** Try it **
Every line in the data below from the one containing "Given: Reset to Default Layout" down to the one containing "Click Haley Burkhead's", both included, must be retyped exactly; no other line is to appear.

** Available data **
◇ ◇ ◇

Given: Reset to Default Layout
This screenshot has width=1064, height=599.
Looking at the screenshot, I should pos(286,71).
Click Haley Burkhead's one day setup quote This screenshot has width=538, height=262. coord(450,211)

◇ ◇ ◇

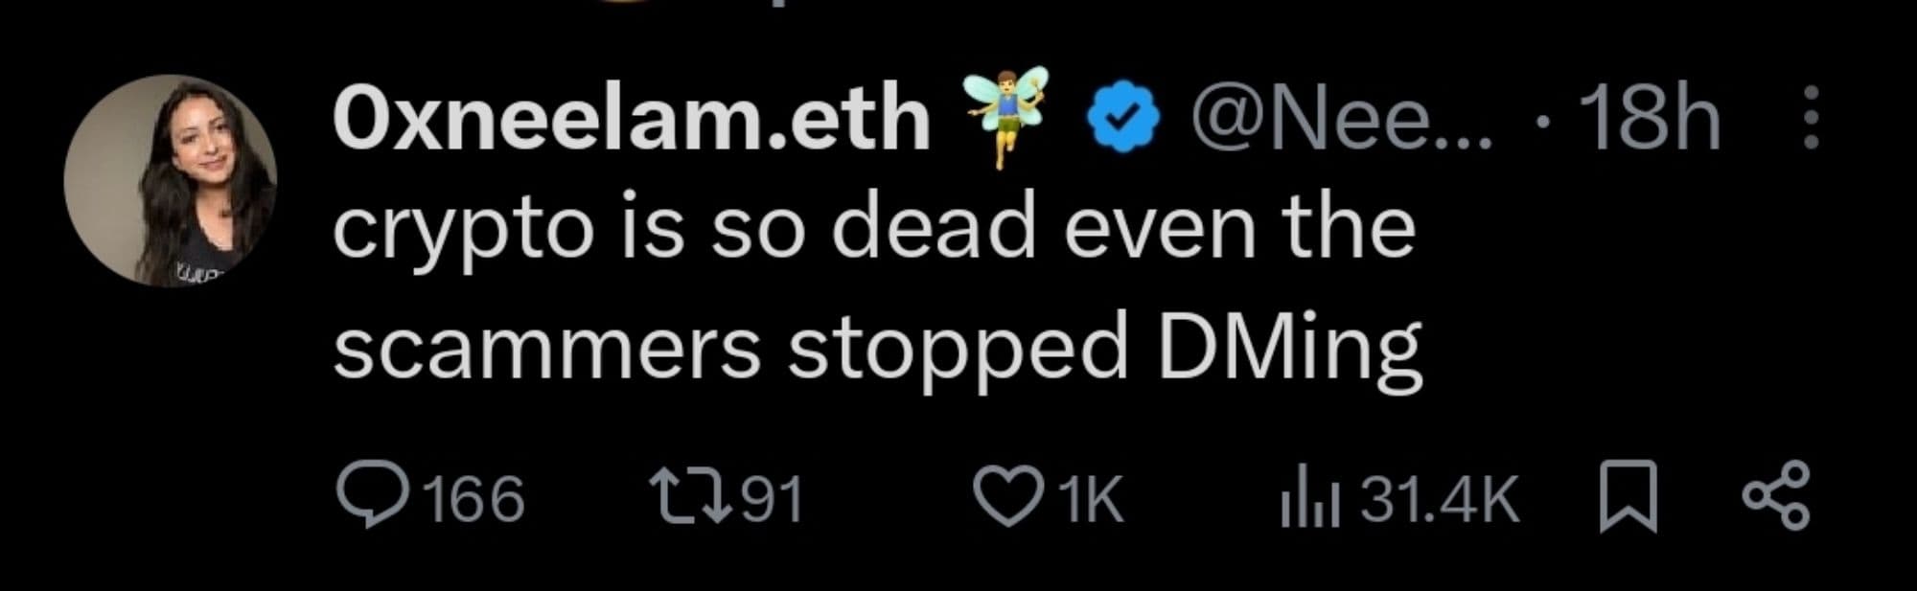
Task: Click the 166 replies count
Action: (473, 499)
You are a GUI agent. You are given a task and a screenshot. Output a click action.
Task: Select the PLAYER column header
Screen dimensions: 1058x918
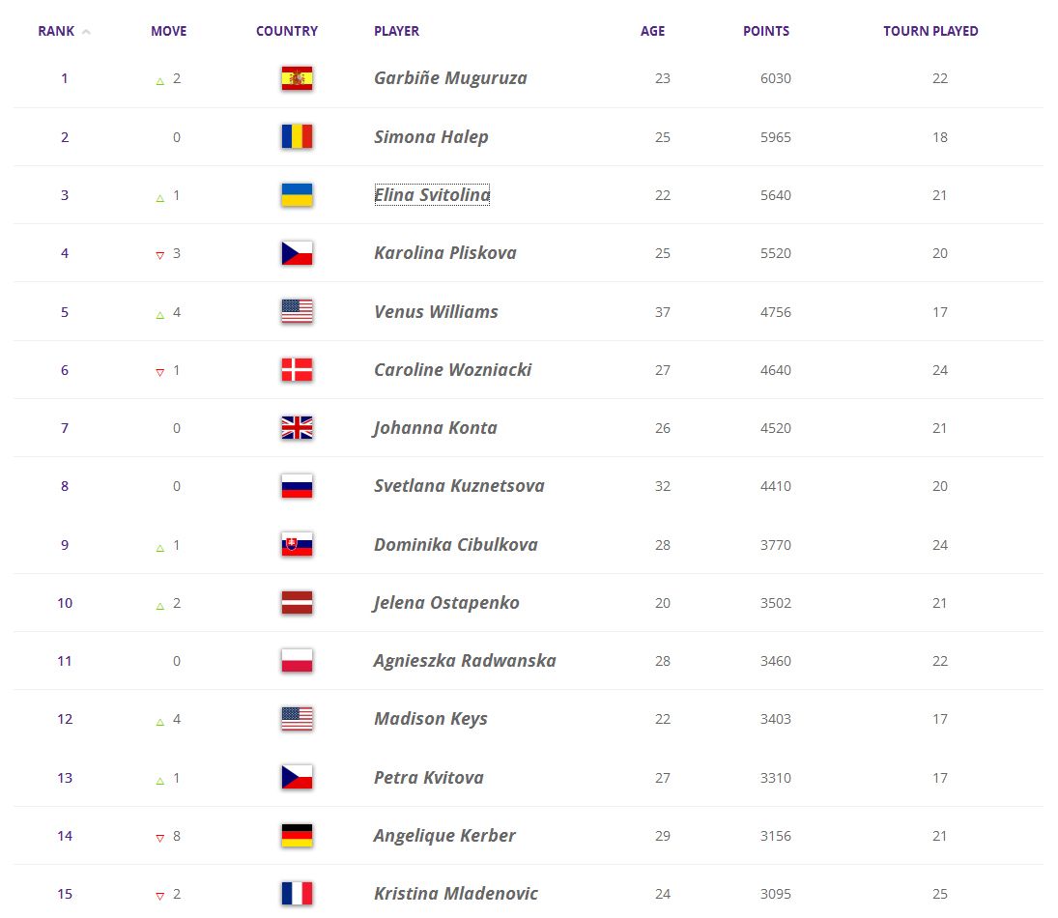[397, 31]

◇ ◇ ◇

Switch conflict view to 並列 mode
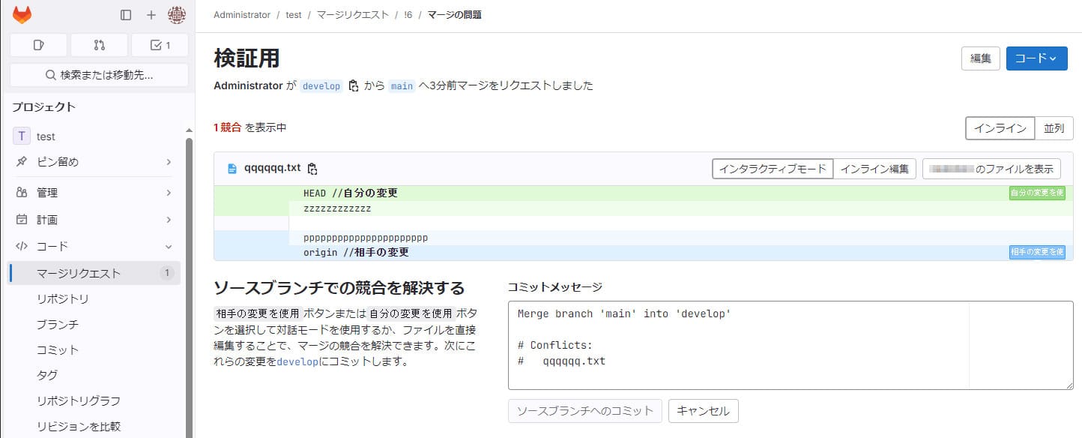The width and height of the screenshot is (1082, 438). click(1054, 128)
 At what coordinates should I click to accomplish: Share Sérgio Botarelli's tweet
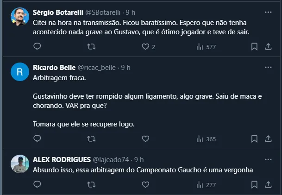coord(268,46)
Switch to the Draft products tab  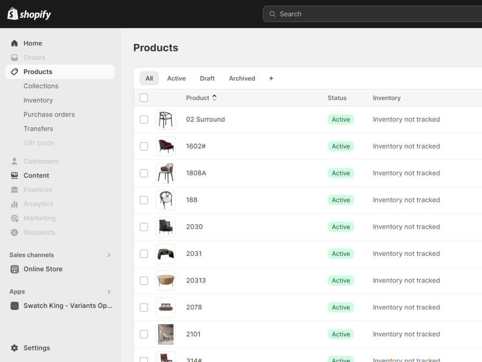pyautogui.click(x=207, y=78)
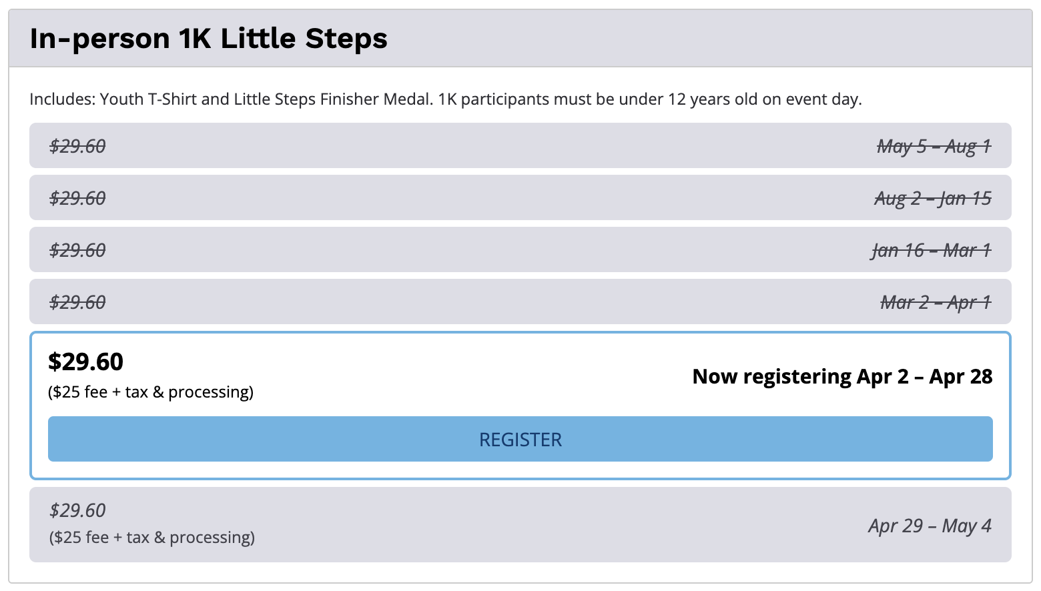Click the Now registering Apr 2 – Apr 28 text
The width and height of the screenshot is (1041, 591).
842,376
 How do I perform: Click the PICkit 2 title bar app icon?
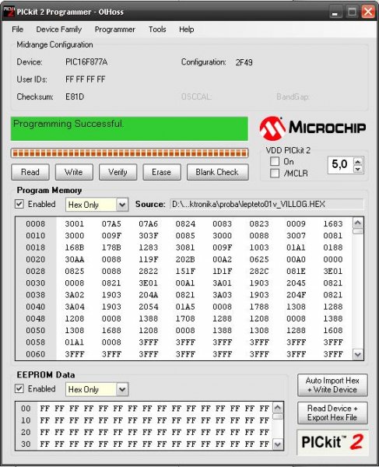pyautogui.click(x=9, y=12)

◇ ◇ ◇

** Answer space **
Given: Reset to Default Layout
This screenshot has width=1064, height=599.
Looking at the screenshot, I should pos(286,71).
Click Haley Burkhead's one day setup quote This screenshot has width=538, height=262. coord(450,211)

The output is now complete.